Росомаха, охотящаяся на детей, станет скучной? Эта безжалостная убийца, которая, остановившись, подперла надломанную ветвь ели сухой палкой и засмеялась?

И почему ничего против не имела Ягая, когда я час за часом сидел у Тропленной Межи, разговаривая с русалками и берегинями? Тропленная Межа — чудовищное в своей алчности болото, но это еще и озеро, которое потом становится болотом, в глуши Синелесья. Как я миновал эти места, придя сюда в первый раз? Меня вел Шингхо. С самого перехода. Склочный, ехидный, неожиданный друг. Он выполнял какую-то свою работу, думается мне. Так как сообщить мне, что я дурак и улететь вслед за этим, он мог сразу. Как он улетел тогда, со стены Замка Вейа. Я утомил его расспросами. Утомил неверием — он ругал меня человеком и шипел от собственного ехидства.

— Майорату Вейа был позарез нужен герцог крови Вейа, а тебе было пора выпасть из мира, где ты был всего лишь ненужным камешком в жерновах — и не перемолоть и не использовать, — спокойно сказал Шингхо как-то раз, где-то через неделю после нашего знакомства.

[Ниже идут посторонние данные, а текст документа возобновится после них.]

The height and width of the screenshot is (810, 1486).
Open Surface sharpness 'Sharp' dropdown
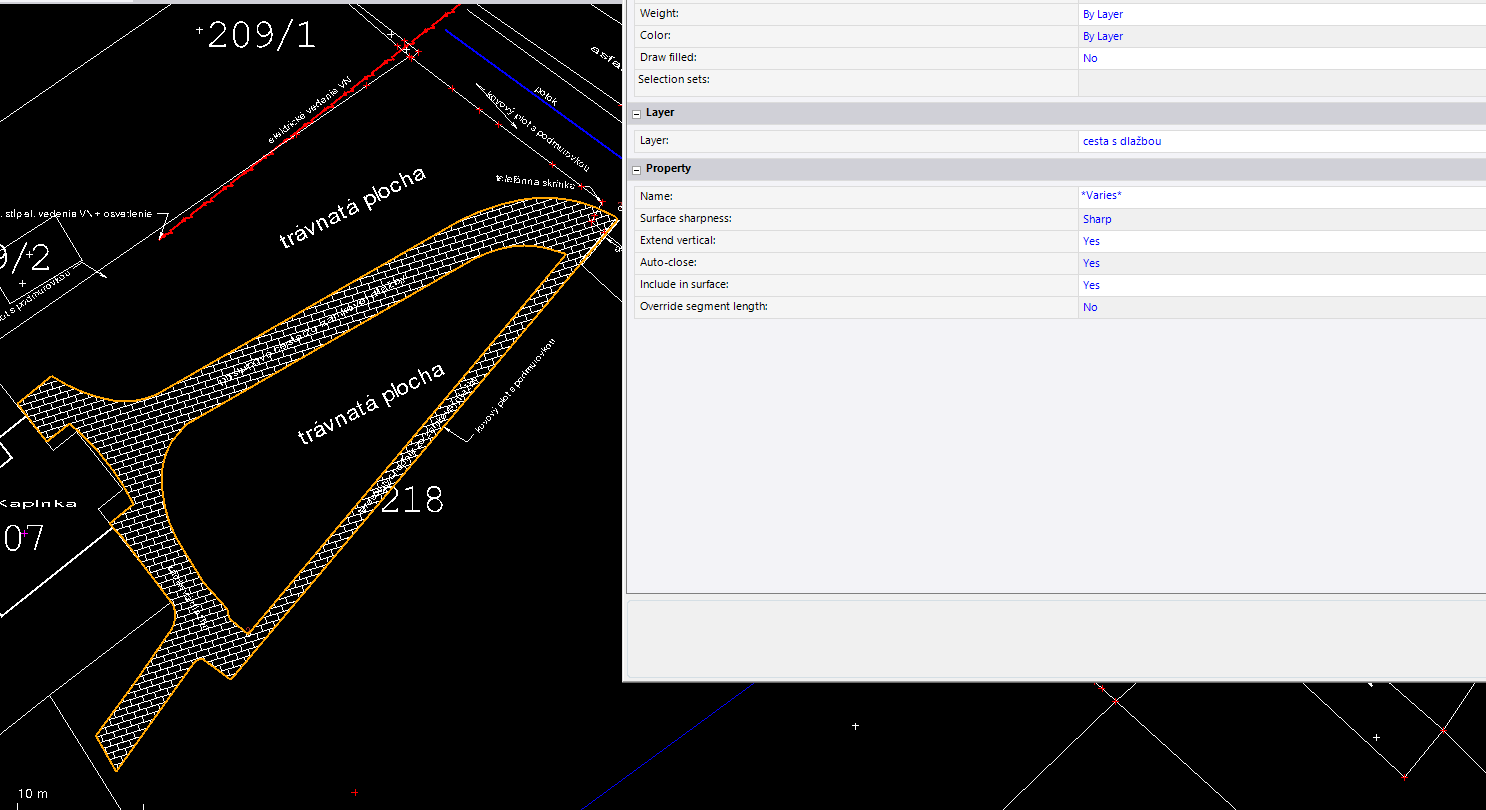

— Крови Вейа?! — искренний почти вопрос, когда так хочется в это верить! — Я ничего не понимаю, сова, и от всего этого — страшно?…

— Не знаю, как тебе, думаю, нет, а мне в самом деле страшно! — рассвирепел тогда Шингхо. — При мысли о невозможности понимания — как такие упертые твари, как ты, могут силится еще и править в мирах?!

Только теперь я понимаю, что это не оскорбление. Это жуткая загадка, несправедливость — здесь все верно, не налажено и педантично, а верно. И — люди. Не самое новое в мирах явление, но оно несправедливо для такого, как Шингхо. Даже для того, кто умеет просто принимать знание. И он, однако, проделал путь к переходу, чтобы встретить меня там и отвести туда, куда должен был отвести.